AIM OF THE TASK = Copy only what lies from the line containing "Switch to the 4h timeframe" through the line containing "The width and height of the screenshot is (1186, 824)." in the entries below, keeping both end lines exact and dropping every picture.

START STUDY MATERIAL

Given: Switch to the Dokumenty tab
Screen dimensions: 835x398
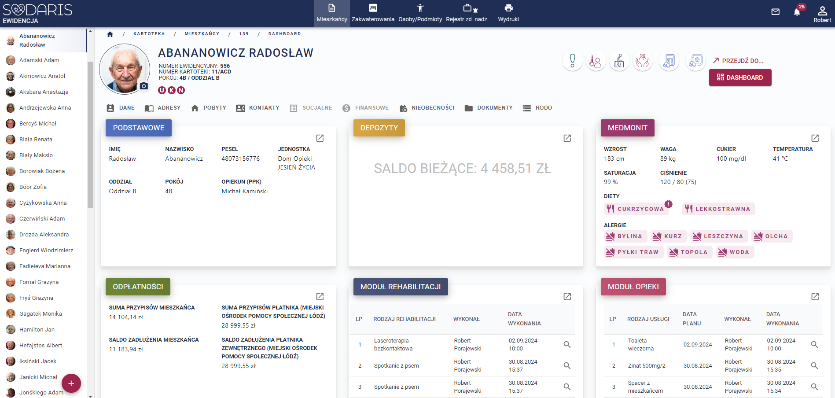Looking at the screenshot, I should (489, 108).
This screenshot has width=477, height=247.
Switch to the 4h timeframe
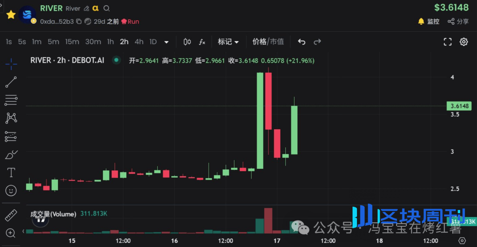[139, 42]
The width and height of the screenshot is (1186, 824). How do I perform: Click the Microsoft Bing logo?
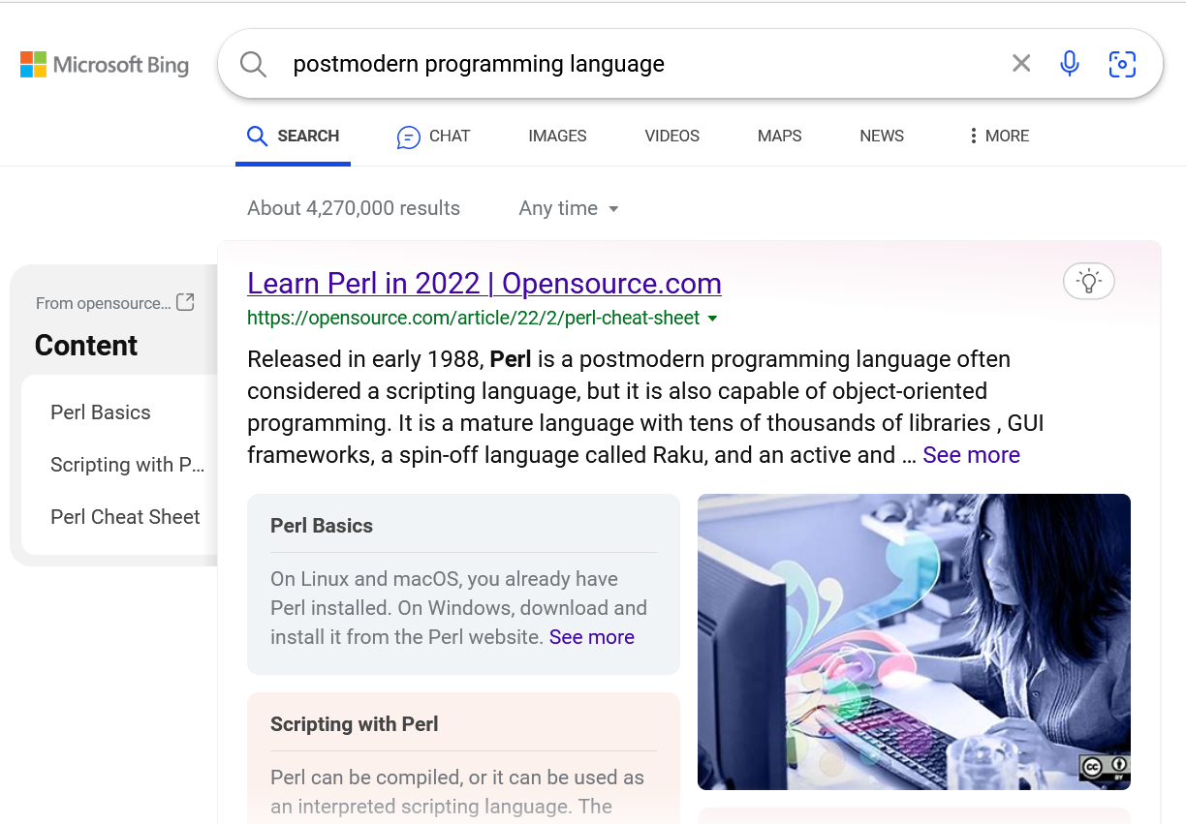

END STUDY MATERIAL
START STUDY MATERIAL

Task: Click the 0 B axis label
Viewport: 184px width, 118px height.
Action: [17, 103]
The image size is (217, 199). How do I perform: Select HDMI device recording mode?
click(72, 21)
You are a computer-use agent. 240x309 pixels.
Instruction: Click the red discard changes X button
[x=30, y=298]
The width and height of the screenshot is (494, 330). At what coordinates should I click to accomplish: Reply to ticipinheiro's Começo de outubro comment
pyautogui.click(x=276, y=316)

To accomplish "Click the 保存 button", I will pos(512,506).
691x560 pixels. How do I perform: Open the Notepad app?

END STUDY MATERIAL

SOLVED PROBLEM =
Switch to the 4h timeframe
[139, 42]
The width and height of the screenshot is (1186, 824). How do I perform: Click the Microsoft Bing logo?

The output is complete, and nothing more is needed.